- WORK TO COMPLETE:
Retype each line of the material exactly, please, skipping any picture in it.

- EXCERPTED DATA:
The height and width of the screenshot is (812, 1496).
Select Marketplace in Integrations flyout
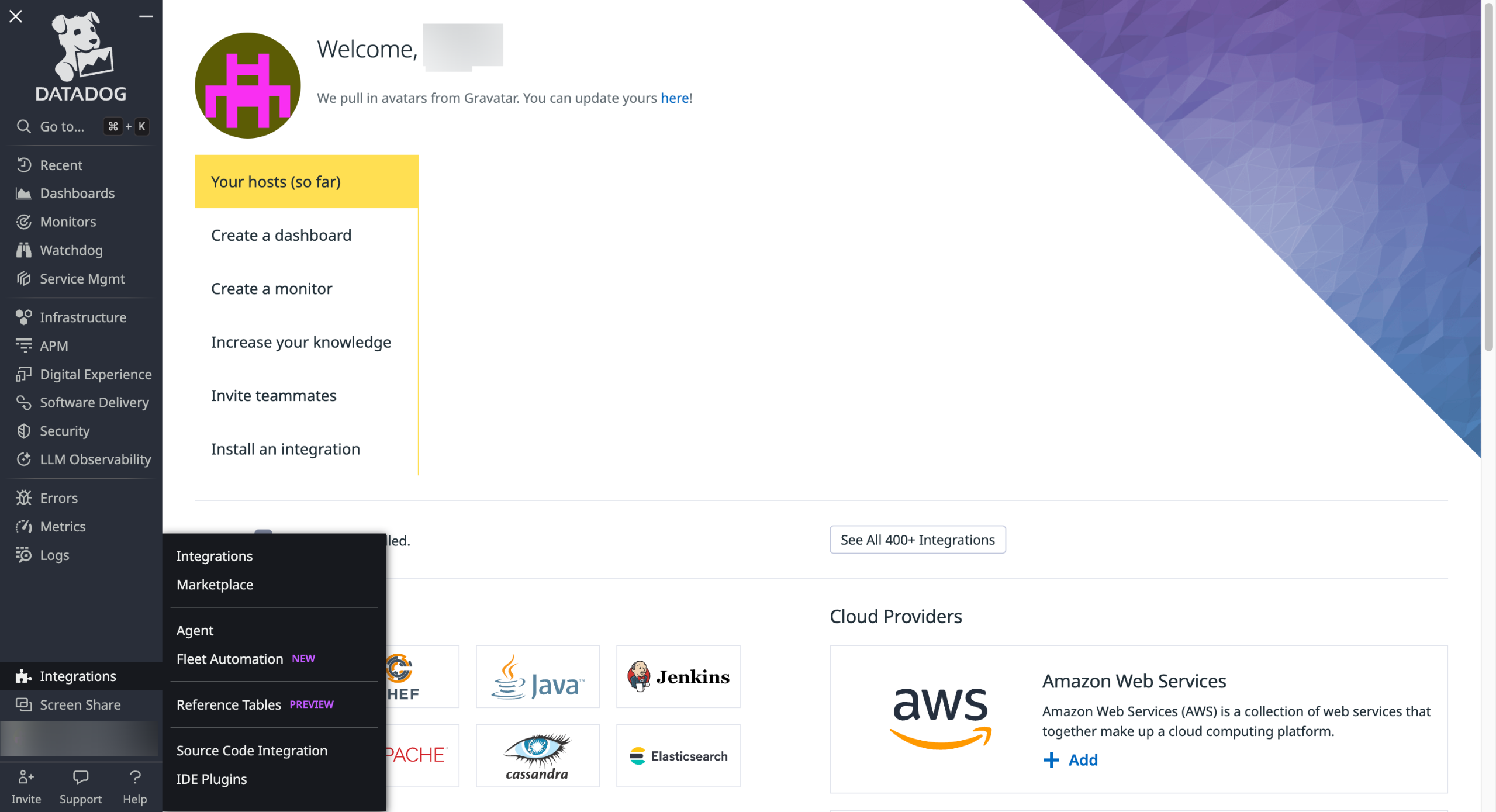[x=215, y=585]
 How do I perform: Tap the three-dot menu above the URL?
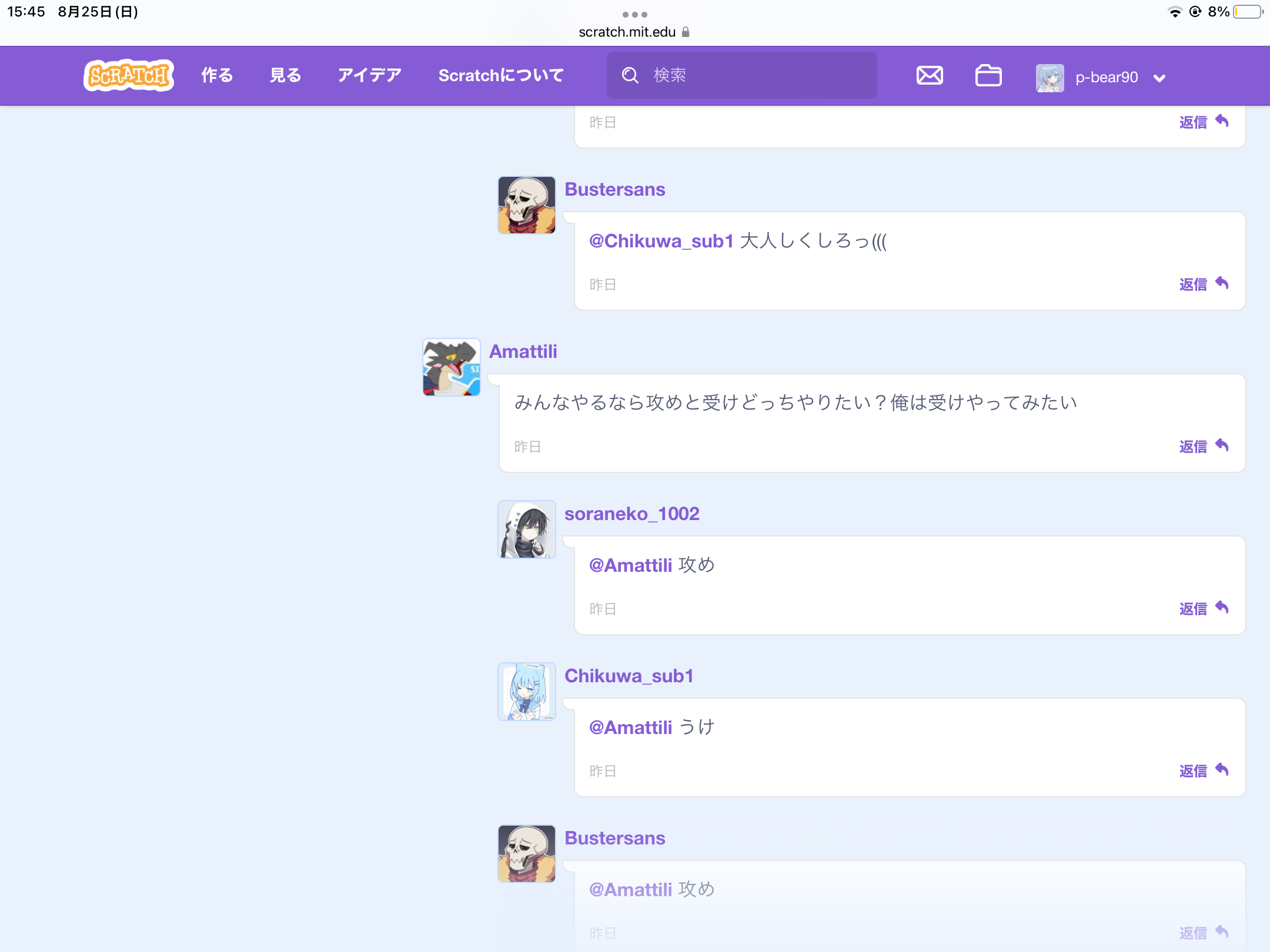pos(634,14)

- FINISHED TASK:
The height and width of the screenshot is (812, 1496).
Select Marketplace in Integrations flyout
[x=215, y=585]
 How do I perform: Tap the three-dot menu above the URL?
pos(634,14)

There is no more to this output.